Research Roundup

1995

Teaching Ethics in Psychiatry Ventricular size and unemployment
Tardive dyskinesia Seasonal Affective Disorder (SAD) Hypotension and Depression

Teaching Ethics in Psychiatry

The Journal of Medical Ethics (1995, 21, p.234-238) publishes a study investigating whether an interactive teaching course can significantly affect the ethical sensitivity of medical students. Given that previous research has actually shown a deterioration in sensitivity over the teaching years of the traditional medical course, this innovative approach at Liverpool University, using video and role play, offers a chance to enhance the role of ethical thinking and also show the relevance of medical history to the avoidance of past mistakes and abuses in the care of psychiatric patients. Further research hopes to focus on how permanent the change in sensitivity actually is.

Ventricular size and unemployment.

Os et al publish an interesting study in the BJPsych (1995, 166, 750-788) supporting the notion that increased ventricular size is associated with negative symptoms and unemployment in psychotic illness (method involved 337 consecutive admissions with at least one psychotic symptom according to RDC, interview with the PSE and scanning was by CT).

Tardive dyskinesia

Is tardive dyskinesia a long-term side-effect of antipsychotic medication? Current opinion in psychiatry dictates that this is so, and yet there is accumulating evidence to suggets that the involuntary movement disorder is a result of occult brain damage i.e. that the dyskinesia and the psychotic illness both represent the end point of fundamental CNS damage. Two studies which support this view include the Editor's paper on the community prevalence of Abnormal Involuntary Movements. (Acta Psychiatrica Scandinavica, 1993), and a study of young people with psychoses in the BJPsych (1995, 166, 768-772) by Pourcher et al, in which dyskinesia subjects more often had perinatal or infant brain injuries.
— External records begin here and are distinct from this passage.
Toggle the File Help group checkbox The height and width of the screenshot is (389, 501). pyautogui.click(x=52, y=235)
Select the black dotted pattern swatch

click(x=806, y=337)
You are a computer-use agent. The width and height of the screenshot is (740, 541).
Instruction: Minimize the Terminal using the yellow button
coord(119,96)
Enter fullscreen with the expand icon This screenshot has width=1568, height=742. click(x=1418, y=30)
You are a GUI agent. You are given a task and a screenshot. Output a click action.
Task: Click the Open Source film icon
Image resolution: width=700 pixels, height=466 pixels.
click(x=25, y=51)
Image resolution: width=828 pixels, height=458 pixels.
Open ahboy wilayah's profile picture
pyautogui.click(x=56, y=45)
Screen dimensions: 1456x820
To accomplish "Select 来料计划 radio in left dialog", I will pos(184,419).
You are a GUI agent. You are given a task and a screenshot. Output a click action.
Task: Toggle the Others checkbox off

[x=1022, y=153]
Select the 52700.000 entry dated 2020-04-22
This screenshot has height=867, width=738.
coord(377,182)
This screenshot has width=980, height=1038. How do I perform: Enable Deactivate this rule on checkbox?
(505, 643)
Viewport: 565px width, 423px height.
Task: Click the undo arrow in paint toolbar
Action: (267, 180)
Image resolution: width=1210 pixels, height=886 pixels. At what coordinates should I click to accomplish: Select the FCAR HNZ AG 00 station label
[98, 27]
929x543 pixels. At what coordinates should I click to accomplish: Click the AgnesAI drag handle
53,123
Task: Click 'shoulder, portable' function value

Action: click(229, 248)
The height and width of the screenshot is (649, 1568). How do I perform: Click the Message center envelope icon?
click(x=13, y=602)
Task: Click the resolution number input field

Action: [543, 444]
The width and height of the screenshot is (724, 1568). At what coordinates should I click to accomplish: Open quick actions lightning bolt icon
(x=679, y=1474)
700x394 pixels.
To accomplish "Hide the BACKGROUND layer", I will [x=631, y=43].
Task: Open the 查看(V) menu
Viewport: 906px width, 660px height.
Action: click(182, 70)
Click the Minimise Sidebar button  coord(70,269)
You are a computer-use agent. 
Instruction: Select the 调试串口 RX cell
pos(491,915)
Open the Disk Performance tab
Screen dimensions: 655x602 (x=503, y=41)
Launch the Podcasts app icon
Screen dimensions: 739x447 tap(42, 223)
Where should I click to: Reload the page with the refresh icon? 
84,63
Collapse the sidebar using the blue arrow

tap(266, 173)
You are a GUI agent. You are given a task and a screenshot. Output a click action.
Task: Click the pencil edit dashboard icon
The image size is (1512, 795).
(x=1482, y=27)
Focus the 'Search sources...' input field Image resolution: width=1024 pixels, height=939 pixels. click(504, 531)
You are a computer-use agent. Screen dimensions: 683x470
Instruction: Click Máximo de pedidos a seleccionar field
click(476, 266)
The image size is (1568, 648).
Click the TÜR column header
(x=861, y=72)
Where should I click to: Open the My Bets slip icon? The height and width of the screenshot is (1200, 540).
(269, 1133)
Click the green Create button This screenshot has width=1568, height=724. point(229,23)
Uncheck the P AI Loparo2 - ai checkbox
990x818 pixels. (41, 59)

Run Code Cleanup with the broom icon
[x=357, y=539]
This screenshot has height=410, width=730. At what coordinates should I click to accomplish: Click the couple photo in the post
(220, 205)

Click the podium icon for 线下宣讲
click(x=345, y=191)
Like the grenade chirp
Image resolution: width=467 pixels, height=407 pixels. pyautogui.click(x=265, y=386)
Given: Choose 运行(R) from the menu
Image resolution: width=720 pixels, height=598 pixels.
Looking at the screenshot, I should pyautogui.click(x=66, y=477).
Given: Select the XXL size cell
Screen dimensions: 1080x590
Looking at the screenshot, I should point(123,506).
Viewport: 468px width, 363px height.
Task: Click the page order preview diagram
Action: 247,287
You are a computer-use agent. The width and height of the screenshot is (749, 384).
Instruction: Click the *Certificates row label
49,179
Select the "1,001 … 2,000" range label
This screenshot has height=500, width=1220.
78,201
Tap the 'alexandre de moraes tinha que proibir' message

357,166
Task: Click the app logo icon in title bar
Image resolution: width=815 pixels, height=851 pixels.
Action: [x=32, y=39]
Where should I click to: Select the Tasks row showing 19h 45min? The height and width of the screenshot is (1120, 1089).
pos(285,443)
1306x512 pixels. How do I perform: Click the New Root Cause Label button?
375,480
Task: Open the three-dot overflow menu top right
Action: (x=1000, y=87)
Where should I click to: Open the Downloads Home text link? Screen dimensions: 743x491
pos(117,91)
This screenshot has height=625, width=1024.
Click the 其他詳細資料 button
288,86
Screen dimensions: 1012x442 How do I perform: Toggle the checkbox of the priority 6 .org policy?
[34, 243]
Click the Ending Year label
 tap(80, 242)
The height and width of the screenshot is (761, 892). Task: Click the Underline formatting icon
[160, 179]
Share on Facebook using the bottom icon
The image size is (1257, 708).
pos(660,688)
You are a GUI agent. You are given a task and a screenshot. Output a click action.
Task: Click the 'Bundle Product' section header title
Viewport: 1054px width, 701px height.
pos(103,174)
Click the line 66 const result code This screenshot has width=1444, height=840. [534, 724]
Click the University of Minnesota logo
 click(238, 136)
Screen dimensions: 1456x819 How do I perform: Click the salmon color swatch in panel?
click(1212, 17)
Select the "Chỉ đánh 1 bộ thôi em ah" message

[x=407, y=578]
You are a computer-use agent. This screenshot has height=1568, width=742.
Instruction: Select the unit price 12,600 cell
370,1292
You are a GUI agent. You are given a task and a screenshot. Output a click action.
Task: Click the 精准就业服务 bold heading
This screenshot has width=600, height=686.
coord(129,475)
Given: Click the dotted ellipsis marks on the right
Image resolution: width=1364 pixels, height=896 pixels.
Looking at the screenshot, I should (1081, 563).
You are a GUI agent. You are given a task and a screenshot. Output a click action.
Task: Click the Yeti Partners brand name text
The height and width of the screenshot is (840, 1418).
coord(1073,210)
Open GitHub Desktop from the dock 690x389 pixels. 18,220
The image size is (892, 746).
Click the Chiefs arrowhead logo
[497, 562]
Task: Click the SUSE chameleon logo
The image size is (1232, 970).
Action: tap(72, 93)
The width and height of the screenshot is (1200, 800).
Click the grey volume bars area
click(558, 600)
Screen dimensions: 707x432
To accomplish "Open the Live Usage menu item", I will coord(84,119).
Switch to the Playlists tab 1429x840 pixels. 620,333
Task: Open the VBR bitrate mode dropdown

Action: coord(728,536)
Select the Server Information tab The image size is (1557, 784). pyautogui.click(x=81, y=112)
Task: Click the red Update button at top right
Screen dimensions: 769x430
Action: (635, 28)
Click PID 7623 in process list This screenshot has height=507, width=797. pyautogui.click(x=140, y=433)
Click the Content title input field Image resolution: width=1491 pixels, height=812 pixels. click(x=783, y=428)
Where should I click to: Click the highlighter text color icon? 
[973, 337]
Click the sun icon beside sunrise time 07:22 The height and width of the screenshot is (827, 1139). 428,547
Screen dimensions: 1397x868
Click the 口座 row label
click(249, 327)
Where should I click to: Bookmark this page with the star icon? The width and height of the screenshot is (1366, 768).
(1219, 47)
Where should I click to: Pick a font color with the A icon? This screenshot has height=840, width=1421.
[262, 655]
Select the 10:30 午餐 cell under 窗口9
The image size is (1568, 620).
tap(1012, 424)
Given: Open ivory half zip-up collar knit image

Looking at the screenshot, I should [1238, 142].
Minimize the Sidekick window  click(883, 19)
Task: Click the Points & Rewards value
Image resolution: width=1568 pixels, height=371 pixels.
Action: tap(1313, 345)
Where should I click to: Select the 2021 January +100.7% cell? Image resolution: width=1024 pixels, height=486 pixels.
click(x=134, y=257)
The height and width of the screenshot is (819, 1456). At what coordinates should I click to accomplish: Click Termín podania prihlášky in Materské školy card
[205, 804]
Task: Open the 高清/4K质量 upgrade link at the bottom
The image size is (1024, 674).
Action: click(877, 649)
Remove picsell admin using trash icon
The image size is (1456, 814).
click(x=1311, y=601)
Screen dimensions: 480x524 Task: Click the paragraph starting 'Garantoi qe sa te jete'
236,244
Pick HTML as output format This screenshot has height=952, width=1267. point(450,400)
Seasonal Affective Disorder (SAD)

In a relatively large series (for SAD studies) of 68 patients Meesters et al in the BJPsych (166,607-612) found that for four-day light treatment results were not dependent upon the timing of the phototherapy. Different groups received phototherapy in the morning, afternoon, and evening, with an extra group receiving a mixture. Response rates ranged from 50% to 80%, but there were no significant differences, indicating that perhaps the timing of light treatment is not so critical.

Hypotension and Depression

Several studies have suggested an association between low blood pressure and low mood. An important negative study by Gimore et al (1995) in Acta Psychiatrica Scandinavica (91, 126-129) showed that in a three year prospective community study of 1070 elderly people in Liverpool, England depression was wholly unrelated to hypotension.